Cosmic Girl successfully took off and reached the drop area, where the 22-metre rocket was deployed and ignited successfully, he said.

“But there seemed to be a problem with the second stage. Or an anomaly with the second stage,” he added.

“We need to look at that data. But this demonstrates how difficult getting into orbit with satellites actually is.

“We have demonstrated so much of it has been successful from last night. But we get up, we go back and we try again. That’s what defines us.”

What next?

Mr Annett said the team now plans to look at the data, think about how it goes forward and look ahead to the next launch.

“This happens in the space industry as well and we go back and go again and that’s what defines us,” he said.
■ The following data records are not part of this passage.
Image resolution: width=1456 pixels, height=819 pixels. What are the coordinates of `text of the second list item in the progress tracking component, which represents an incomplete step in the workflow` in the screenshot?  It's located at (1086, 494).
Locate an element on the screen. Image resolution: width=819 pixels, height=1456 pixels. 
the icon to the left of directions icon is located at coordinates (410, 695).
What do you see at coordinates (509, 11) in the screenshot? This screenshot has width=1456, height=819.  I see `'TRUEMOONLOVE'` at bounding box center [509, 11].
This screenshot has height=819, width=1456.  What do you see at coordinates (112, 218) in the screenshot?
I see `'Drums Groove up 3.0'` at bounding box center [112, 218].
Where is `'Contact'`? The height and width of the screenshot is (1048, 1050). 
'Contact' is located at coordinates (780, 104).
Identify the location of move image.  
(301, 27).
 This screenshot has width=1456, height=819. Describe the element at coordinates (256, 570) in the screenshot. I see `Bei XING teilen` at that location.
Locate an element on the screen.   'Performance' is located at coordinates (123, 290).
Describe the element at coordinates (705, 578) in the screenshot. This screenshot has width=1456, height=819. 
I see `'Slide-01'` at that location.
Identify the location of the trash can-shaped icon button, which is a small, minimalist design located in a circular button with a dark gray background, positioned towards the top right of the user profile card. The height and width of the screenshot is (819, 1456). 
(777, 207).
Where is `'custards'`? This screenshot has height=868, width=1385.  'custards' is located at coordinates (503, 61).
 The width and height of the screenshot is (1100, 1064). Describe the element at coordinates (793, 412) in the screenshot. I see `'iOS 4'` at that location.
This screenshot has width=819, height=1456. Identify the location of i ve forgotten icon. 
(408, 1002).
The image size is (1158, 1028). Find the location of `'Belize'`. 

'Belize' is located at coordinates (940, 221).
“We would expect to see more satellite launches from the UK within the next year.

“There are so many complexities around this, whether it be regulations and air space. But certainly over the next 12 months we would expect to see us successfully putting satellites into orbit.”

LauncherOne intended to mark the start of a new development for the UK’s space ambitions to send scores of satellites into low-Earth orbit every year.

Spaceport Cornwall prepares for launch — in pictures

The launch was the culmination of an eight-year programme that has been driven by Spaceport Cornwall and the government to give Britain a sovereign space capability and allow it to become a player in the international race to harness the potential of the cosmos for life on Earth.

The programme has attracted international customers from the Middle East to Europe and the US, and could lead to further engagement, particularly with the UAE’s space programme.

The plane, named Cosmic Girl, took off on Monday night from Cornwall with hundreds watching and more than 75,000 viewing a live stream.

Named in tribute to the Rolling Stones’ 1981 hit, the Start Me Up mission involved a repurposed Virgin Atlantic Boeing 747 aircraft and Virgin Orbit’s LauncherOne rocket.

It was originally hoped the launch could take place before Christmas but owing to technical and regulatory issues it had to be pushed into 2023.